Les troupes françaises prirent le contrôle d’Alger le 5 juillet 1830. Elles ont établi leur autorité progressivement sur un territoire décrit par A. Benachenhou comme suit : « Dans l’Algérie pré-coloniale, les moyens de production sont la terre et les instruments de travail du sol dans les compagnes ; les moyens de production urbains sont constitués par les instruments artisanaux, les ateliers publics, quelques moyens de production dans les manufactures ».8 La structure économique et sociale algérienne pré-coloniale n’était, à l’aube de la colonisation, « ni plus pauvre, ni plus divisée, ni moins industrialisée que l’Espagne ou l’Italie » 9 . Elle était constituée d’un secteur artisanal essentiellement développé dans les villes et dans les régions montagneuses, comme la Kabylie où les terres sont accidentées, et d’un secteur agricole, développé autour des plaines à dimensions remarquables telles que la Mitidja d’Alger, Hamza de Bouira, etc. En ce sens, il n’est pas étonnant que les premières actions coloniales se soient orientées vers une appropriation des terres agricoles. Nous reviendrons en détail sur ce point dans les pages qui suivent.
La pénétration du capitalisme en Algérie s’est effectuée à travers la dissolution du système économique communautaire développé sous la domination turque. Ce bouleversement a engendré une économie duale composée d’un secteur moderne et productif, géré par et au profit de la population européenne, et un secteur traditionnel et agricole - dit de subsistance - utilisant des moyens rudimentaires et dont l’essentiel de la production servait à la consommation domestique. En effet, les études consacrées aux divers aspects de l’économie coloniale sont, à quelques exceptions près, unanimes pour souligner que l’économie coloniale était avant tout au service de la métropole et de la minorité européenne vivant en Algérie.

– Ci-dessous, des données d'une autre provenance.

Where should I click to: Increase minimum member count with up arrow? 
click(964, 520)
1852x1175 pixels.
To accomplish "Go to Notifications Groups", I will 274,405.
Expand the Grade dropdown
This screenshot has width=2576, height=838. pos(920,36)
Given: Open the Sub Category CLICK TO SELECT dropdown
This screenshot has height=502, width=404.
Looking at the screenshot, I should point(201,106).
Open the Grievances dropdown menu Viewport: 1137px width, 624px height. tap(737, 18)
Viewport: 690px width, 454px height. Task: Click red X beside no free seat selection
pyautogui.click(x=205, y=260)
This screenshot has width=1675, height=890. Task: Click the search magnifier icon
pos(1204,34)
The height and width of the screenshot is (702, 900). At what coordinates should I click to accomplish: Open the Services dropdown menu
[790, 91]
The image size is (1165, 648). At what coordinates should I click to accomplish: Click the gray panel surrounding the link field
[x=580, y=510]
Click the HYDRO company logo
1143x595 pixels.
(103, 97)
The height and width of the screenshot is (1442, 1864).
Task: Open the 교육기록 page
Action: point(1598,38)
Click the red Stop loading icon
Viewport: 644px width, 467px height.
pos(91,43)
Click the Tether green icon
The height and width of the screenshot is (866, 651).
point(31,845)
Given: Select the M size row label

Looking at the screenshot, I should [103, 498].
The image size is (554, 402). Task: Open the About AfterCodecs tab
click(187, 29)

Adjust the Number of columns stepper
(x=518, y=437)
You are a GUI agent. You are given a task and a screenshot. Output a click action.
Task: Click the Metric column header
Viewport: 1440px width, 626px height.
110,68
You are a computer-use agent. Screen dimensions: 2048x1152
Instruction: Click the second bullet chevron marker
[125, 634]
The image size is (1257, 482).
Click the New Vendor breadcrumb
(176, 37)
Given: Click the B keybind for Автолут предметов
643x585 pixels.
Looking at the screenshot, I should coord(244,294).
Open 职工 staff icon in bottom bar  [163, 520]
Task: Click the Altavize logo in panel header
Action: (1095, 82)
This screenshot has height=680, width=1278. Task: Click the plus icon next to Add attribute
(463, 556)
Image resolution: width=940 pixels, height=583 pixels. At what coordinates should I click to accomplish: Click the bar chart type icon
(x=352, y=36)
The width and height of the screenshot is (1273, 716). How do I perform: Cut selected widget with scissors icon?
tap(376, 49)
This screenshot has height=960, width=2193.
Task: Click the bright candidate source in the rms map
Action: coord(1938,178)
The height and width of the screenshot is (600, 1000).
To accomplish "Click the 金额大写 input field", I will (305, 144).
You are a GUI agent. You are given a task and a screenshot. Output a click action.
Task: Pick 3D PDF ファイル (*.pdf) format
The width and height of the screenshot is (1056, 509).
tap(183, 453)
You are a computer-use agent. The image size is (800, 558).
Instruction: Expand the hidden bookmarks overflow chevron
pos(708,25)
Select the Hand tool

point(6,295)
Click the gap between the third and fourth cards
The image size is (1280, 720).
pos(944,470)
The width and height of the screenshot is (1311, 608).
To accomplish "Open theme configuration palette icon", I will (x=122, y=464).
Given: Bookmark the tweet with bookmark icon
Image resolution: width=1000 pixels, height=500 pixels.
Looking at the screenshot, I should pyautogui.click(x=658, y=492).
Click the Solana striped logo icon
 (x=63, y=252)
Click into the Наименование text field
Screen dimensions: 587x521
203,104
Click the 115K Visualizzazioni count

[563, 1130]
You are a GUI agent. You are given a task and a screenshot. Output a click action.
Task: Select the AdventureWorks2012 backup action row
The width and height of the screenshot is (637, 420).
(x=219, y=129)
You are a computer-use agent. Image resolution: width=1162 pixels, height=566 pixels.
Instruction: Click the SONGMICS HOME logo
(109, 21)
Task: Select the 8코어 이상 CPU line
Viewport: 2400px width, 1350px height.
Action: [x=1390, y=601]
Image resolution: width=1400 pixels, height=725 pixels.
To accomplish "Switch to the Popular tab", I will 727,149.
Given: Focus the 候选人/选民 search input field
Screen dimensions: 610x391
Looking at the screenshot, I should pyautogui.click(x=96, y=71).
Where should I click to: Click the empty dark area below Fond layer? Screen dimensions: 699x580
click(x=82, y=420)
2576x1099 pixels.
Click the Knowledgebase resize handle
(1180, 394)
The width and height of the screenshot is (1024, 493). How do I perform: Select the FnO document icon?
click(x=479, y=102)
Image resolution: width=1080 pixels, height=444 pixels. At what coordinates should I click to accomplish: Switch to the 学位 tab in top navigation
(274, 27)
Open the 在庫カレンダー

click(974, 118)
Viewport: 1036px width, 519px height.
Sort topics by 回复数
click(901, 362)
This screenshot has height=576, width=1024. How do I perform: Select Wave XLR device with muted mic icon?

Le dualisme et l’extraversion constituent les traits fondamentaux des différentes politiques économiques adoptées par les autorités coloniales. Ces politiques étaient caractérisées par une faiblesse des investissements industriels, la coexistence de deux secteurs agricoles reposant sur des logiques totalement différentes, et une dépendance accrue et multiple (commerciale et financière) de l’Algérie vis-à-vis de la métropole.
Il serait trop long de restituer les différentes phases de ce processus de destruction du mode de production précoloniale et son remplacement par ce que l’on appelle l’économie coloniale. Nous tenterons seulement de détecter les éléments de rupture, et éventuellement de continuité, de cette économie coloniale avec l’économie de l’Algérie désormais indépendante depuis 1962. Il sera juste question d’une présentation sommaire des grandes caractéristiques de l’économie coloniale. Nous aborderons les différentes politiques sectorielles menées pendant la colonisation, ainsi que leurs principaux résultats.
A. Benachenhou, Formation du sous-développement en Algérie, essai sur les limites du développement du capitalisme 1930-1962, OPU, Alger 1976, p. 28.
H. Benissad, Economie du développement de l’Algérie, sous-développement et socialisme, OPU, Alger 1982, p. 7.